Hey Meltano Team, I am wondering, what is the reco...
# announcements
r
Hey Meltano Team, I am wondering, what is the recommended way to retry download of few objects among configured 100s of objects? Let’s say I configured the
meltano.yml
with 100s of objects for a
tap
and realized some downloaded data are not correct, worked with the source data provider to fix the data and then now I want to re-download only selected few objects. Obviously I can do that by editing the
meltano.yml
or running
meltano select
, but since this is a temporary phase to re-download I would like to avoid changing
meltano.yml
. Is there some easier way like passing a list to meltano cli to re-download some selected objects from a
tap
?
j
If you mean you want to re-run an ELT job from the beginning, you can pass
--full-refresh
to
meltano elt
which will cause it to ignore the saved state and start over from the start date
d
@rahul_anand Good question!

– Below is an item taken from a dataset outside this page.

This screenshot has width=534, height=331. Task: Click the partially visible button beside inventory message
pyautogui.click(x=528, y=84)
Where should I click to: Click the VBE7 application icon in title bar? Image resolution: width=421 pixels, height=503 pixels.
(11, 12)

Meltano does not currently have an option to only select/refresh a single entity type, but an issue to track this has already been created: https://gitlab.com/meltano/meltano/-/issues/2155. I hope to get to that over the next few weeks.
r
@douwe_maan I guess it will be more helpful, if Meltano can take a list of streams to do full-refresh or incremental run.
d
@rahul_anand I agree, I’m imagining resolving that issue with a
meltano elt
CLI option that can take one or multiple stream names, e.g.

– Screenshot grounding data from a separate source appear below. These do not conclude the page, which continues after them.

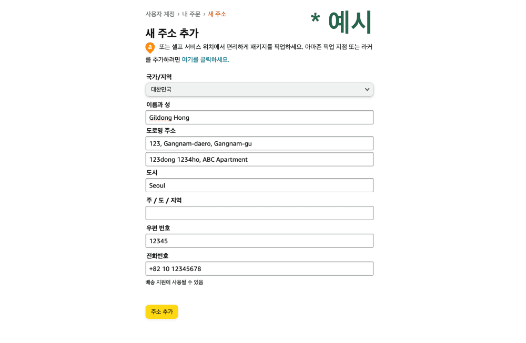Submit with the yellow 주소 추가 button
The image size is (526, 343).
click(x=161, y=311)
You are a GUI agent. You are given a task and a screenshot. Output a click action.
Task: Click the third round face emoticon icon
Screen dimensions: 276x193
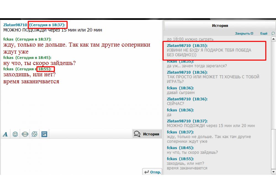coord(35,134)
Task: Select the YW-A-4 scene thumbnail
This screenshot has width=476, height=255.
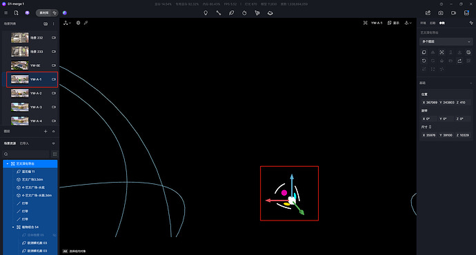Action: click(20, 121)
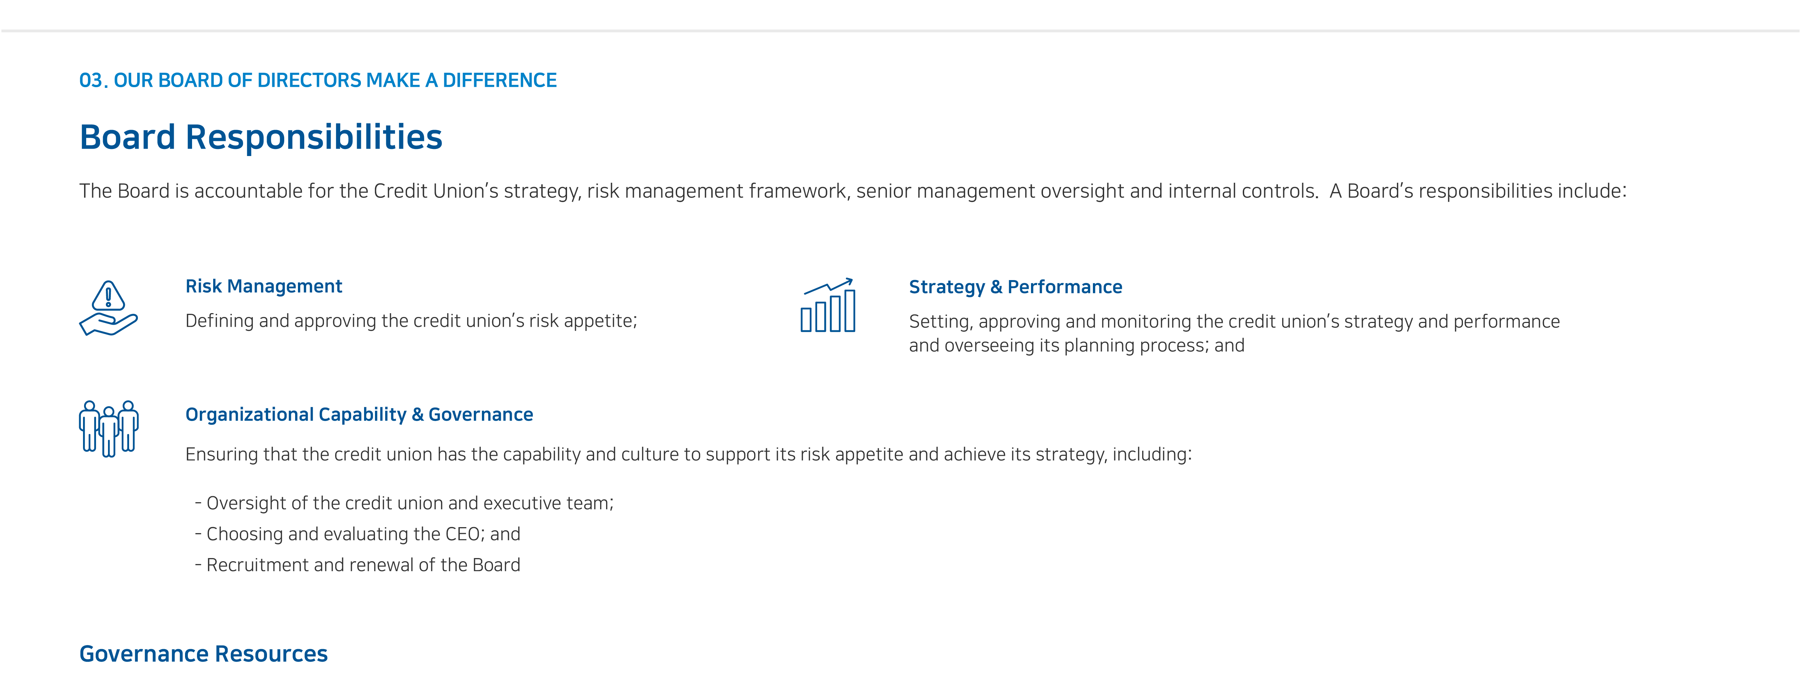
Task: Click the Governance Resources heading
Action: (203, 654)
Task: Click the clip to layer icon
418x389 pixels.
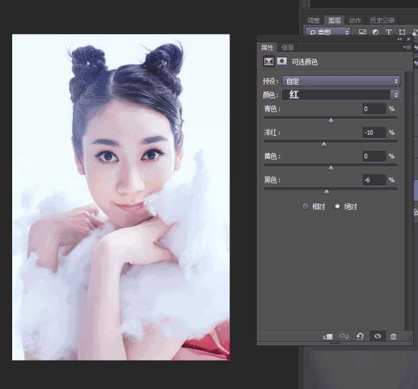Action: point(328,336)
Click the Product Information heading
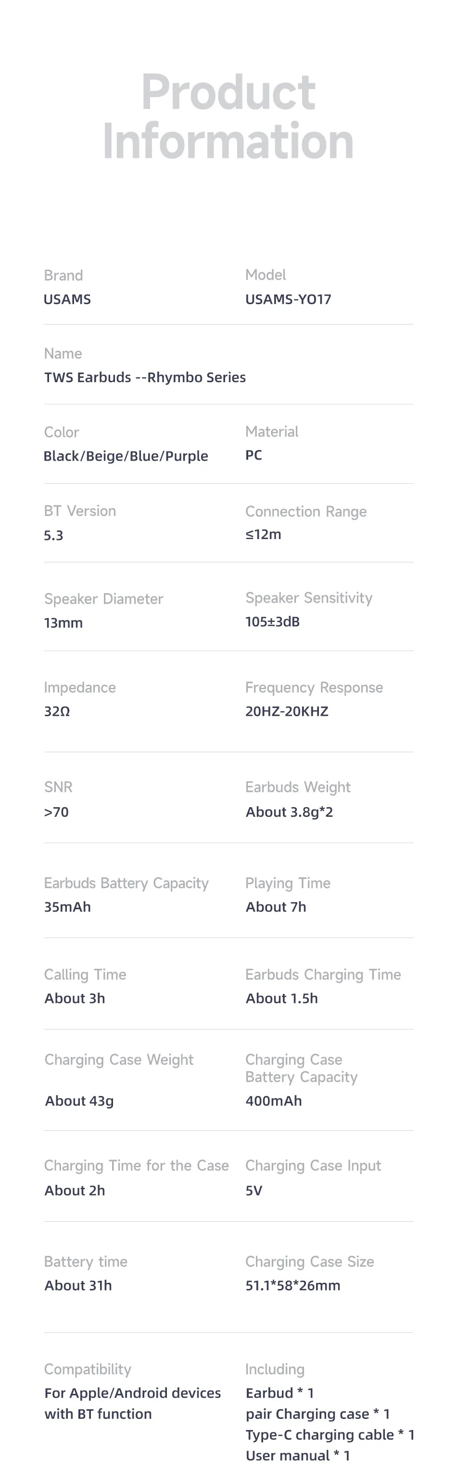Viewport: 457px width, 1482px height. (228, 116)
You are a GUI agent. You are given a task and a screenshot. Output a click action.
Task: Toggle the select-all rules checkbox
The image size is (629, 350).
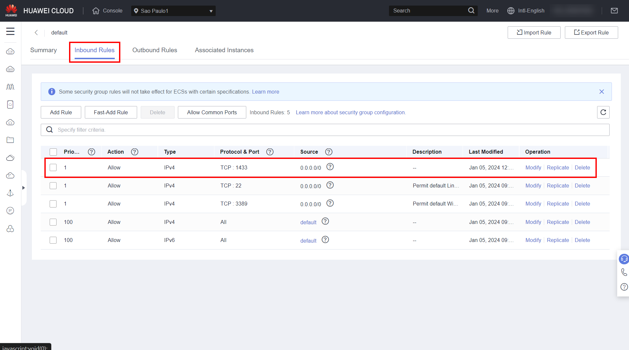(x=53, y=152)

meltano elt ... --select foo,bar,baz
(Exact naming and format to be determined, of course)
Note that you can already override the “select” feature on a per-pipeline basis using an environment variable: https://meltano.com/docs/command-line-interface.html#extractor-extra-select However, the state that will be stored will not refer to any of the other streams, meaning that the next ELT run will assume those other streams have not been extracted yet at all, and need to be refreshed entirely
In addressing that issue, we’ll have to make state management slightly smarter, to prevent that from happening
r
This makes sense. We need to be careful around how it interferes with the state management.
In most frequent scenario - This is needed to troubleshoot some failed runs or bad data download in data source itself. In my view the feature to temporary override select list to run few streams should integrate with the other executions and remember the state for next execution with/without overridden select list. We should also allow specifying the
--full-refresh
option to selectively refresh data for selected few streams.
d
I agree! Feel free to comment that in the issue if you want to make sure it doesn’t get lost :)